Funding story: Ethical investment by foundations

The range of approaches can make setting up an ethical investment policy confusing - but it's worth persevering.

A surprising number of voluntary sector organisations still don't have ethical investment policies. They operate on the basis that they need to maximise their financial resources and that restricting their investment policies will compromise this. Trusts and foundations often share this attitude, yet there's a growing body of evidence that an ethical investment policy will not compromise the ability to generate income.

"I think we need to use any means to push foundations to think about this issue," says Danielle Walker Palmour, director of the Friends Provident Foundation. "We probably distribute about 5 per cent of our money; the other 95 per cent is invested in all sorts of areas to make money."

So why are relatively few foundations active in this area? One reason is that trusts - like other third sector bodies - don't always know where to start. Ethical investment, after all, spans a whole continuum, from screening so as to avoid specific investments to mission-related investment.

"There are a lot of different approaches," says Sam Collin of the Ethical Investment Research Service. "It's a matter of finding which issues are the most relevant to you and the approach that suits you." Collin is in charge of www.charitysri.org, the website set up last September by the Eiris Foundation and the UK Social Investment Forum. Its purpose is to increase the number of charities investing ethically, but it is also intended as a resource for grant-makers.
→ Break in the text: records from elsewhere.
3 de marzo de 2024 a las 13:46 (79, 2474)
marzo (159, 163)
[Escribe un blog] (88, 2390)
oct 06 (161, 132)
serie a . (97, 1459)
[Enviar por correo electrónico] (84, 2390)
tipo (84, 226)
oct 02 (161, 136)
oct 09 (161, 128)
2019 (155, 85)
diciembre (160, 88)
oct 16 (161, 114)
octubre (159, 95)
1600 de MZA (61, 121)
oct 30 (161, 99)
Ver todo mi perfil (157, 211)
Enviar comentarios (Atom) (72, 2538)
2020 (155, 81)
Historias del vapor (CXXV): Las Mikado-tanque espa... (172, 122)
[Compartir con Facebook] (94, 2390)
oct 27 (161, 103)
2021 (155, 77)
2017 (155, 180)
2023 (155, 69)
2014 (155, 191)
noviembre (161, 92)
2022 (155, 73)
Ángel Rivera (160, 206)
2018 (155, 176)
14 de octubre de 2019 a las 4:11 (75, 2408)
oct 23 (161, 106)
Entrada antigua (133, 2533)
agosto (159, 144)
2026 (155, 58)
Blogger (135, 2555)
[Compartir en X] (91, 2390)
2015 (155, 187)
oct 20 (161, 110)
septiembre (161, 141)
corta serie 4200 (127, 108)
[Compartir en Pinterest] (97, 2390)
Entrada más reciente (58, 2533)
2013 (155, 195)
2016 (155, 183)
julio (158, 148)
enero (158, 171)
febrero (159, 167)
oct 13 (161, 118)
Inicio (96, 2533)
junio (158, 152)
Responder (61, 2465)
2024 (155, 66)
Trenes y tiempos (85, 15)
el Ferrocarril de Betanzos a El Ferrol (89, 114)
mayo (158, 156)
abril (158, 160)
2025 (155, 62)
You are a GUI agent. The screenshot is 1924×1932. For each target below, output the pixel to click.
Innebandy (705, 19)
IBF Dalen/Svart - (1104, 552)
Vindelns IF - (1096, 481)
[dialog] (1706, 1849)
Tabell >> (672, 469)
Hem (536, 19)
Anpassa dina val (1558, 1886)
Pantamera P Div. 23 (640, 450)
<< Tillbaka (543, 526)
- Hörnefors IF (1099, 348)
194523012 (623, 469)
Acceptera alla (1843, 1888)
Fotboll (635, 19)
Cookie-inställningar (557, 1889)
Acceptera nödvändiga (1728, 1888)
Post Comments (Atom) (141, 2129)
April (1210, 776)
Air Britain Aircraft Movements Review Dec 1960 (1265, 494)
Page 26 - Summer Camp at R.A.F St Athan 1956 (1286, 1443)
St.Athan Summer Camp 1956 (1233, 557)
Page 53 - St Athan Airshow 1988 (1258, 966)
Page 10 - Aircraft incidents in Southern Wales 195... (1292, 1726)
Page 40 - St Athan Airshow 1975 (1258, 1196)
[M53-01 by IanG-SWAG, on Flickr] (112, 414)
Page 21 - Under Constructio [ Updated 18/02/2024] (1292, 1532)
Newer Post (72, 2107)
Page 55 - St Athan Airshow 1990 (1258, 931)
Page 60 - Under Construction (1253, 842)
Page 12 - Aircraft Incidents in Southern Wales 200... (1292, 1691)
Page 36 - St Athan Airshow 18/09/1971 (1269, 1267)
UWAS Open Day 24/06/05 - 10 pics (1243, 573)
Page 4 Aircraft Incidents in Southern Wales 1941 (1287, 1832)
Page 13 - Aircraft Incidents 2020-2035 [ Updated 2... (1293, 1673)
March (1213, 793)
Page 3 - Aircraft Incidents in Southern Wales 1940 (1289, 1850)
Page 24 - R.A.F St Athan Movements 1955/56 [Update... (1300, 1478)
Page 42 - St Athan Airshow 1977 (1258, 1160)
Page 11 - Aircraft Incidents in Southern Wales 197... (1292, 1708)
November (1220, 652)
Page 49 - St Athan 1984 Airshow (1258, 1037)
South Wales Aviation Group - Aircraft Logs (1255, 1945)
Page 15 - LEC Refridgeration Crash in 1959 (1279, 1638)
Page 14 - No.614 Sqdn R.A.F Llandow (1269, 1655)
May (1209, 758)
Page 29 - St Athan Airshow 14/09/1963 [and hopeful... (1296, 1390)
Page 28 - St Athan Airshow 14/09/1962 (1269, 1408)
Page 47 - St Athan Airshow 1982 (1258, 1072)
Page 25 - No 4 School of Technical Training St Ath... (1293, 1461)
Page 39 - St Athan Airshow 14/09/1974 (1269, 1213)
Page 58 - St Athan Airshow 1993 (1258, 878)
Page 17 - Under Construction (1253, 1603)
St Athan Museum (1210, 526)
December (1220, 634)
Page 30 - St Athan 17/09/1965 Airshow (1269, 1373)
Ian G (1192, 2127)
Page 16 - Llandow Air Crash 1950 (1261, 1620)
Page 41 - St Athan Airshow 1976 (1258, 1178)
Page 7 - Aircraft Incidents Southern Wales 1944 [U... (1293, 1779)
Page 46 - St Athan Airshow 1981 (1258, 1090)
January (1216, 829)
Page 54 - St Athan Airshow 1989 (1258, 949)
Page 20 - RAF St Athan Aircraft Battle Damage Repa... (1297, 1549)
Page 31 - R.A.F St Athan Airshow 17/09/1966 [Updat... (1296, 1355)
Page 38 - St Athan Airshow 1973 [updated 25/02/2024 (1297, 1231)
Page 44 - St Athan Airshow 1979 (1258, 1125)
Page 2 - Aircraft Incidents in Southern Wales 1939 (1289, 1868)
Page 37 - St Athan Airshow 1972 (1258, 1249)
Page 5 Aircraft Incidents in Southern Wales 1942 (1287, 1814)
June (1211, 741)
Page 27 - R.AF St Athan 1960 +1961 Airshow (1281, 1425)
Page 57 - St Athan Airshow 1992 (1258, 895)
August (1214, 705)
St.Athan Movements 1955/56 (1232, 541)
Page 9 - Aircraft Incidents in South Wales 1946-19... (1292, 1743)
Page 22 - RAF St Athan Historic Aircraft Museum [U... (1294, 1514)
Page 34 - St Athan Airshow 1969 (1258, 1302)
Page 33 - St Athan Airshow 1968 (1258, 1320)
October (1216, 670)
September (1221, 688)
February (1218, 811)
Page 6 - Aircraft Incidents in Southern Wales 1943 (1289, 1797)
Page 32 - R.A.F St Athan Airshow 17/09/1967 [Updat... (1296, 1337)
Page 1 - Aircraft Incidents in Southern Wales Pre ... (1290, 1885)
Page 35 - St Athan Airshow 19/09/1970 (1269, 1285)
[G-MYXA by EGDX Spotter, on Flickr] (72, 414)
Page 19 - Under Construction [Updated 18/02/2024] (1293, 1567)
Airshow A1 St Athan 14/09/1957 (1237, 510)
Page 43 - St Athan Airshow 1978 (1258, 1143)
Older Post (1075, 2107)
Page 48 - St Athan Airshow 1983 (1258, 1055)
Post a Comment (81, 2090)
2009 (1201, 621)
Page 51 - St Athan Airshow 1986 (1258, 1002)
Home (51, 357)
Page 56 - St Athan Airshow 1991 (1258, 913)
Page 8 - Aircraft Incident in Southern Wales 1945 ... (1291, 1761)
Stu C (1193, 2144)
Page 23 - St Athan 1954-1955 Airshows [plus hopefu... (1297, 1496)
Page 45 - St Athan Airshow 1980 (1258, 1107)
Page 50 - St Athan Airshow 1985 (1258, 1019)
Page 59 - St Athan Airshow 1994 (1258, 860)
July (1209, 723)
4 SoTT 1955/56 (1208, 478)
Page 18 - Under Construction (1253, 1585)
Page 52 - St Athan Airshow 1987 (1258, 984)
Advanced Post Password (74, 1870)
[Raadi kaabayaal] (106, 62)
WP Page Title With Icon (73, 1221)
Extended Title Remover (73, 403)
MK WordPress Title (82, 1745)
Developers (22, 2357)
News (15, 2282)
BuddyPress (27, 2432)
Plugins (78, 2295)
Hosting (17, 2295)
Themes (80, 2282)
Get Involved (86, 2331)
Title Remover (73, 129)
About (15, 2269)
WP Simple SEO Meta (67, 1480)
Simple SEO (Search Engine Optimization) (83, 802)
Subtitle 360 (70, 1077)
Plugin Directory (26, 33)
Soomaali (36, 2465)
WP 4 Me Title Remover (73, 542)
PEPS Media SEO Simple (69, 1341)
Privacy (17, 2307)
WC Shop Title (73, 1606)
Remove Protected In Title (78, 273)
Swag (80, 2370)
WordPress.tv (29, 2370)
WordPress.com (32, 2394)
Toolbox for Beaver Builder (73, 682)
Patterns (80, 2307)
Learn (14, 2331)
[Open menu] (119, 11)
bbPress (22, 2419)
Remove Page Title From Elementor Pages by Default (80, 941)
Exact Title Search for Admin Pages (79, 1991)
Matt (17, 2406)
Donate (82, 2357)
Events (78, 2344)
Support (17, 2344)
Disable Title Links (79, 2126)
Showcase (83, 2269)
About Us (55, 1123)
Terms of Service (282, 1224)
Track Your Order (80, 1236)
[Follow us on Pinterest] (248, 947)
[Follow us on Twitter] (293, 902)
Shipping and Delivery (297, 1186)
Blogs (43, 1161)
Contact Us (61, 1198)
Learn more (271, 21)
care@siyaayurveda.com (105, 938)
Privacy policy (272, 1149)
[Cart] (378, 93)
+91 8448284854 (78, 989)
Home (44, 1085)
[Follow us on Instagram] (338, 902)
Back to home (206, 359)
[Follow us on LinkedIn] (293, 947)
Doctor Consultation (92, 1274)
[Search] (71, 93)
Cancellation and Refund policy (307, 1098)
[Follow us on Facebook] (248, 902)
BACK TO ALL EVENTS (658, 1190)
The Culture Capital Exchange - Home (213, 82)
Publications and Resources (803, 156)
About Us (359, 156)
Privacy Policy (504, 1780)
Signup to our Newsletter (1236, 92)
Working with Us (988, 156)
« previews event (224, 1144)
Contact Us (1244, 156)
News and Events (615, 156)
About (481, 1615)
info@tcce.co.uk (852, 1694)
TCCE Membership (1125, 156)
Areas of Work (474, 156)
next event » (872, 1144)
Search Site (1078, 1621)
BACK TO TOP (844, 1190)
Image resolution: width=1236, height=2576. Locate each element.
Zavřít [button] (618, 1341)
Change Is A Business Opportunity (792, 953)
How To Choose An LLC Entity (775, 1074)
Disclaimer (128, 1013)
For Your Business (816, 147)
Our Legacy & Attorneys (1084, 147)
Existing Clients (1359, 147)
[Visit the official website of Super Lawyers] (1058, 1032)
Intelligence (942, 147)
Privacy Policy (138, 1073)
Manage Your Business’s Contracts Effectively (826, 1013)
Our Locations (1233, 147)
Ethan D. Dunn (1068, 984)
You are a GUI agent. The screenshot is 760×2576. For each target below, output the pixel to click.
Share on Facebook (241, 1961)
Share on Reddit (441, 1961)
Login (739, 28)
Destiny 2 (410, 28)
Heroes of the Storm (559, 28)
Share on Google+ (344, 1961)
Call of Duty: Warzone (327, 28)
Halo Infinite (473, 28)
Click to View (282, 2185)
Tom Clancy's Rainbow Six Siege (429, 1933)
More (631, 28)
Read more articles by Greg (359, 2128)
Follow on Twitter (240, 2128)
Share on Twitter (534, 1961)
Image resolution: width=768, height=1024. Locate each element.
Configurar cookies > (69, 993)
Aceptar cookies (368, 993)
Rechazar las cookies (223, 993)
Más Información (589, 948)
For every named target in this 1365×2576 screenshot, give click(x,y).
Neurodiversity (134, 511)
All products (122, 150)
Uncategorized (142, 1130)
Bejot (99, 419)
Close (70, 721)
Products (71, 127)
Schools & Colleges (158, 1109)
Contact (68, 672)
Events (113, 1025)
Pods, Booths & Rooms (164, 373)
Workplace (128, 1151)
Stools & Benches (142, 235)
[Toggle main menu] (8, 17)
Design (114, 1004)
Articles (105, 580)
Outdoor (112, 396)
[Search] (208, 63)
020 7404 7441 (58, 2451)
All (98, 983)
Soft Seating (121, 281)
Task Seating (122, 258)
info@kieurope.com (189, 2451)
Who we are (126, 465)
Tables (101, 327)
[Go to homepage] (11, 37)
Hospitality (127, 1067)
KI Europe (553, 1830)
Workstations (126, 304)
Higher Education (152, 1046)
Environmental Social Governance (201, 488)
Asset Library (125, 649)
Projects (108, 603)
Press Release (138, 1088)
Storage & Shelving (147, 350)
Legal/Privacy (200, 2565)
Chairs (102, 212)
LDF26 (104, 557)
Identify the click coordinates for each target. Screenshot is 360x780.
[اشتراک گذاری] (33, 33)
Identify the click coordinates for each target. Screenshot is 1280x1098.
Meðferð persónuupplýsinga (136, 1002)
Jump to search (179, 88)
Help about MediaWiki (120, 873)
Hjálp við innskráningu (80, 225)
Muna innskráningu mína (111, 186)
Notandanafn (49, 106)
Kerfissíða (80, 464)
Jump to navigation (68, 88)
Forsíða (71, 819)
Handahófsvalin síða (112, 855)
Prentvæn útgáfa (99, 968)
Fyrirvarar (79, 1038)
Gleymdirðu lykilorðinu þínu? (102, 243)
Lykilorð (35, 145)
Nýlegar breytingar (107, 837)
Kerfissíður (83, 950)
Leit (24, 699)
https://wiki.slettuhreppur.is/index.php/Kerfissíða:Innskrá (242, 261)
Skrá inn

"Trusts and foundations tend to be the organisations with the greatest amounts to invest," she says. "They really can lead the way in terms of using all their resources, not just the money they give out in grants. I think trustees tend to be quite conservative, with a small 'c'. They're obviously keen to do the right thing with charity resources, but they're worried about the legality and the financial implications. The wealth of different approaches can be confusing."

Jackie Turpin, finance secretary at the Joseph Rowntree Charitable Trust, which contributed to the site, agrees: "We have a common ethical base for our work. A lot of other foundations would like to have ethical stances, but the trustees have difficulty getting a starting point. That's the beauty of this site - it gives them a way in."